El municipio de Ginebra
se ha hecho célebre gracias al Festival de Música Andina Colombiana
Mono Núñez. Lo que pocos saben
es que detrás de los escenarios, este pueblo lucha por preservar el
bello y paciente arte de la lutería. Acordes de una tradición.
Por
Lucy Lorena Libreros
Foto: Bernardo Peña
Lo
primero que se apura a decir don Arbey Bastidas, mientras pasa una y
otra vez una lija sobre una guitarra en ciernes, es que ya ha perdido
la cuenta de cuántos instrumentos de cuerda ha fabricado en su vida.
Han de ser muchísimos, en todo caso. ¿Vale la pena decir miles? No
lo cuentan sus palabras; esta tarde las que hablan son sus manos: son
callosas, de dedos cuarteados y de uñas poco pulidas. Uno imagina
que don Arbey se asoma a esas manos y se siente feliz y justificado;
están así porque sencillamente gracias a ellas sobrevive un oficio
bello, paciente y antiguo: la lutería.
A
esto, a fabricar instrumentos, se ha dedicado don Arbey en los
últimos 45 años. No sabe hacer otra cosa. Lo dice, pule de nuevo la futura guitarra, y enseguida se le escucha una enumeración orgullosa: ha
construido charangos, tiples, bandolas, cuatros y violines; ha
reparado violas y también se le ha medido a hacer sonar arpas
llaneras, mandolinas y hasta guitarrones y vihuelas mexicanas, el
alma de las canciones de los mariachis.
El
oficio lo aprendió de su padre, don Lizardo, un artesano nariñense.
Y éste, a su vez, del abuelo de Arbey, Hipólito, un ecuatoriano que
hace casi un siglo se dio a la tarea de beber con tozudez y buena
entraña de la soberbia tradición que ese país tiene en la
construcción de los instrumentos propios de la música andina.
De
ambos, pues, aprendió don Arbey. También Hernán, Tobías y
Orlando, sus hermanos. Todos nacieron en Sevilla, al norte del Valle,
a donde llegó Lázaro, ocho décadas atrás, en busca de días
mejores.
Allá
los Bastidas tienen fama merecida. Y allá vive además Giovanny, su
hijo, otro Bastidas consagrado en el arte de convertir maderas nobles
en guitarras. Representa la cuarta generación de una familia de
sabios artesanos. Don Arbey piensa en eso y aventura una corta
profecía: “Yo creo que ya le pasó lo mismo que a mí: desde que
hizo su primer instrumento, intuyó que era a eso a lo que se quería
dedicar en la vida”.
Los
recuerdos van saliendo en un cuarto amplio y ordenado con un olor
profundo a madera. Está en el segundo piso de la casona donde tiene
su sede la Fundación Canto por la Vida, que en realidad es una
escuela creada en Ginebra, en pleno centro del Departamento, para la
formación de nuevas generaciones de músicos que ayuden a mantener a
salvo la tradición del Festival de Música Andina Colombiana Mono
Núñez, que este año completa su versión número 39.

» **Extracto de datos**
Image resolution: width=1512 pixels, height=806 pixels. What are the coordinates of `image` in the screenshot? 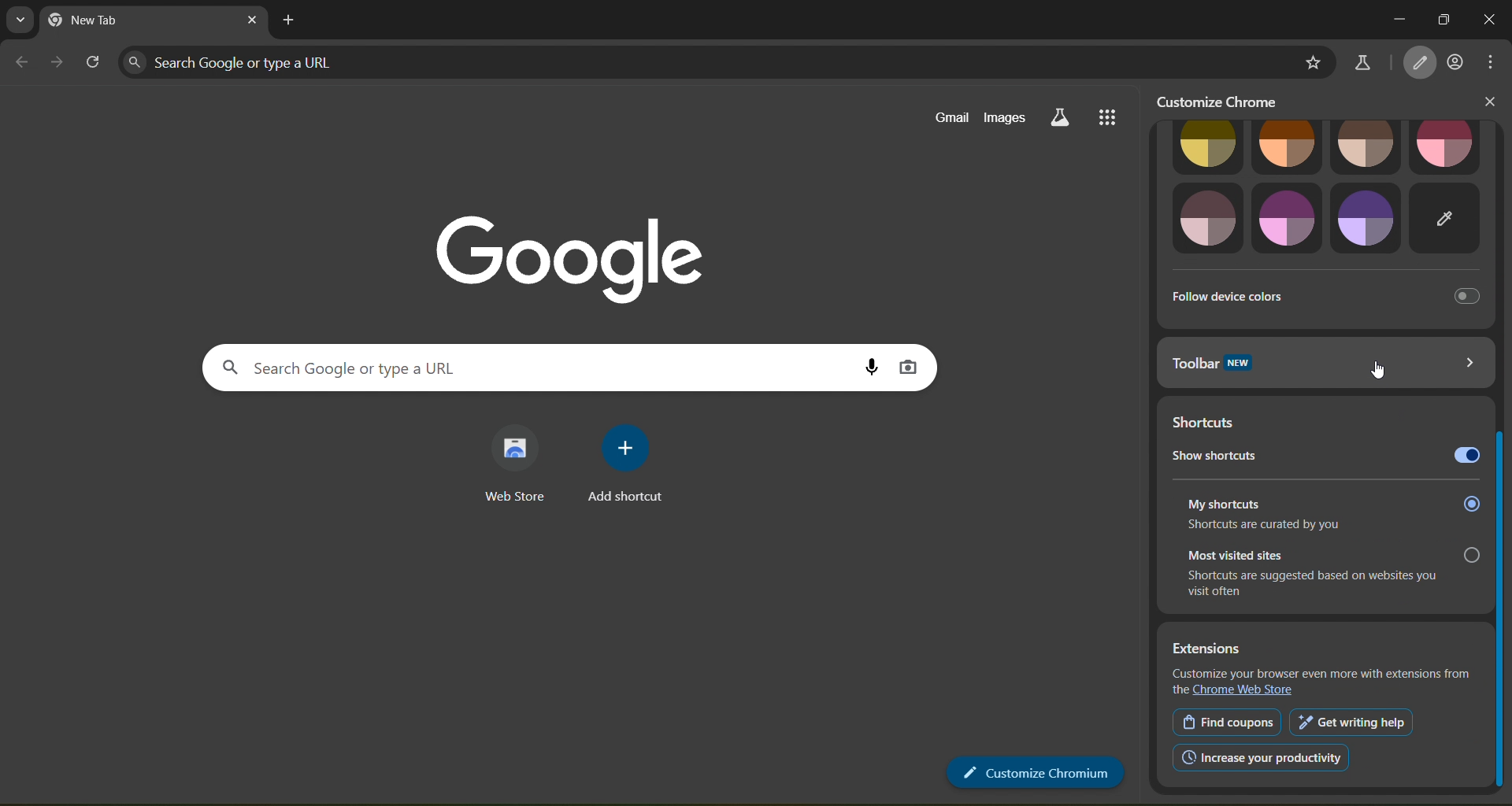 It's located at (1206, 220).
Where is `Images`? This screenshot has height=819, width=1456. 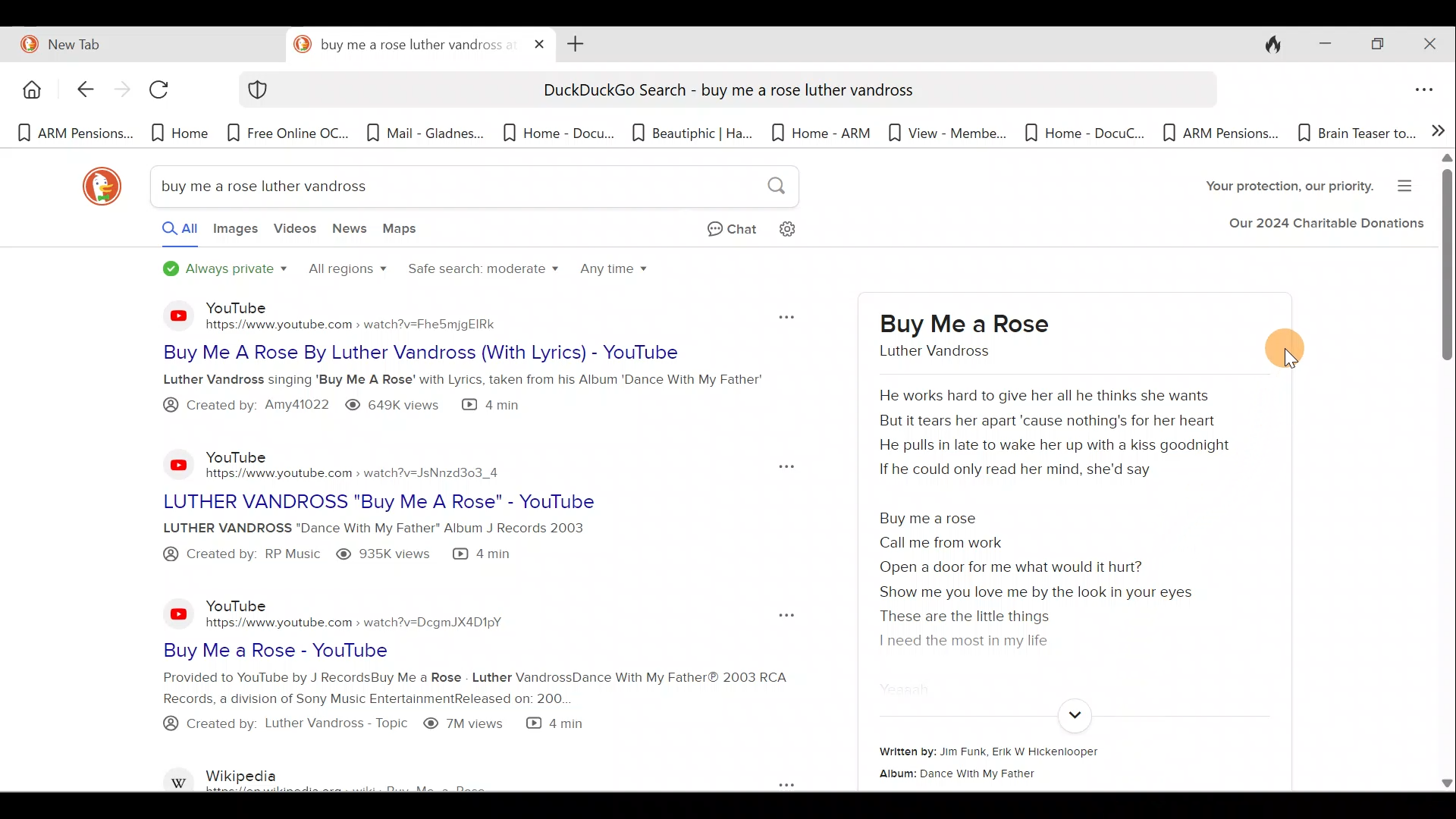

» **Partes del ejercicio**
1. Según el texto sobre la lutería en Ginebra:
(a) ¿Cuántos años lleva don Arbey dedicado a fabricar instrumentos?
(b) ¿De qué país era Hipólito, el abuelo de Arbey?
(c) ¿Qué versión completa este año el Festival de Música Andina Colombiana Mono Núñez?
2. Reproduce al pie de la letra el fragmento del texto sobre la lutería en Ginebra que va desde "Han de ser muchísimos, en" hasta "de los mariachis.", ambos incluidos.

» **Respuestas por tarea**
1.
(a) 45 años.
(b) De Ecuador.
(c) La número 39.

2.
Han de ser muchísimos, en todo caso. ¿Vale la pena decir miles? No
lo cuentan sus palabras; esta tarde las que hablan son sus manos: son
callosas, de dedos cuarteados y de uñas poco pulidas. Uno imagina
que don Arbey se asoma a esas manos y se siente feliz y justificado;
están así porque sencillamente gracias a ellas sobrevive un oficio
bello, paciente y antiguo: la lutería.
A
esto, a fabricar instrumentos, se ha dedicado don Arbey en los
últimos 45 años. No sabe hacer otra cosa. Lo dice, pule de nuevo la futura guitarra, y enseguida se le escucha una enumeración orgullosa: ha
construido charangos, tiples, bandolas, cuatros y violines; ha
reparado violas y también se le ha medido a hacer sonar arpas
llaneras, mandolinas y hasta guitarrones y vihuelas mexicanas, el
alma de las canciones de los mariachis.